We have a 16 year old 5 lb sh*t cat named Wilbur.....about 9 PM every evening, he gets a wild hair and runs from one end of the house to the other both floors, repetitively. Whats funny about it is that his back end is faster than his front end, so by the time he has gone about 20 ft, his rear is ahead of his head.


----------



## cheddarlove (Oct 17, 2005)

Great picture! I love newfies! Definently a big dog person as opposed to my parner who does bichon rescue. Cute dogs and better than newfie rescue I guess.


----------



## Len J (Jan 28, 2004)

*Thanks......*



cheddarlove said:


> Great picture! I love newfies! Definently a big dog person as opposed to my parner who does bichon rescue. Cute dogs and better than newfie rescue I guess.


we love big dogs.........I'd have a bullmastiff, but I travel for work....wouldn't be fair to my wife.

Len


----------



## QuiQuaeQuod (Jan 24, 2003)

kaotikgrl said:


> I have a pair of stray cats, they showed up together, I named them This One and That One.


What you describe is totally normal cat behavior. As normal as it gets. As they get older they calm down. But they get either smarter, or weirder... or both. Our oldest has taken to singing in the tub. She likes the way her rrrRRRRoooOOOWWW reverberates off the cast iron. At 2 am. Or when she is hungry. Or just anytime she feels like it. 

I have a cat that likes olives (my avatar cat). She will turn up her nose at ice cream, but olives are heaven. Kalamata in particular. An old cat used to like corn chips. Raisins. It seems every cat I have ever had has liked one really strange food item.

You are in for an interesting time. When stray cats choose you, it is never dull.


----------



## AIE (Feb 2, 2004)

I've got no use for animals that don't exhibit crazy behavior.


----------



## zeytin (May 15, 2004)

Some great stories and a few comments 
-We've had a **** before, he set up camp in the storm drain in front of the house
-I love the cat names
-Len, your dog is a dear, great pic
-Alex, nice vid
As for the medical care, I know we've discussed before but the medical plan helps a great deal.

To get Skipper's mind off things I took him for a hike in the park.


----------



## il sogno (Jul 15, 2002)

zeytin said:


> To get Skipper's mind off things I took him for a hike in the park.

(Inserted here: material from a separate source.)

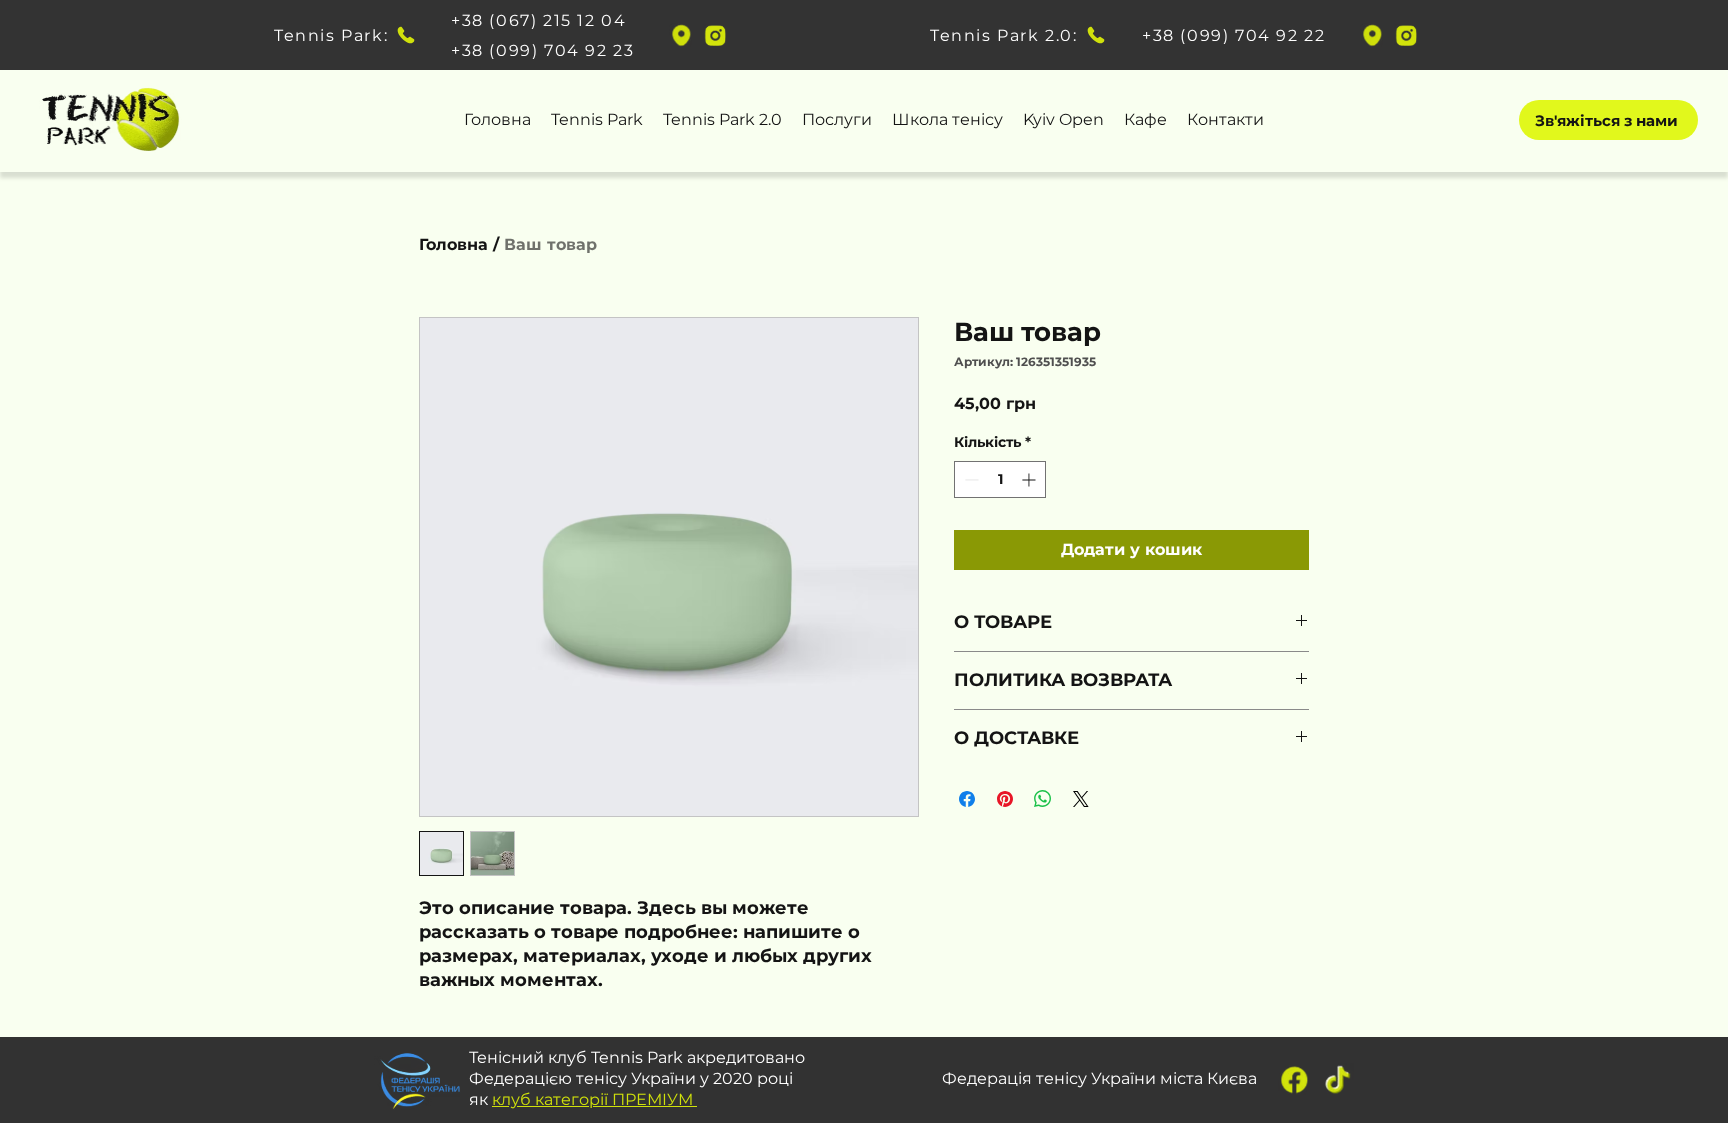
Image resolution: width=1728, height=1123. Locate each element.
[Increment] (1030, 479)
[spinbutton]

Wow. Looks like a great park to hike. He must've been one happy dog.


----------



## Touch0Gray (May 29, 2003)

Shoot, the poor thing was just whining to go OUT!


----------



## kaotikgrl (Dec 14, 2006)

*I'm jealous*

.....


----------



## HokieRider (Oct 6, 2005)

has anyone ever fed their dog the kirkland brand dog food from Costco? We've been feeding it to our dog for a couple of weeks now and I think its crap. He's shedding and scratching a lot and we found a scab type thing on one of his elbows. Started to switch over to IAMS today at dinner.


----------



## il sogno (Jul 15, 2002)

HokieRider said:


> has anyone ever fed their dog the kirkland brand dog food from Costco? We've been feeding it to our dog for a couple of weeks now and I think its crap. He's shedding and scratching a lot and we found a scab type thing on one of his elbows. Started to switch over to IAMS today at dinner.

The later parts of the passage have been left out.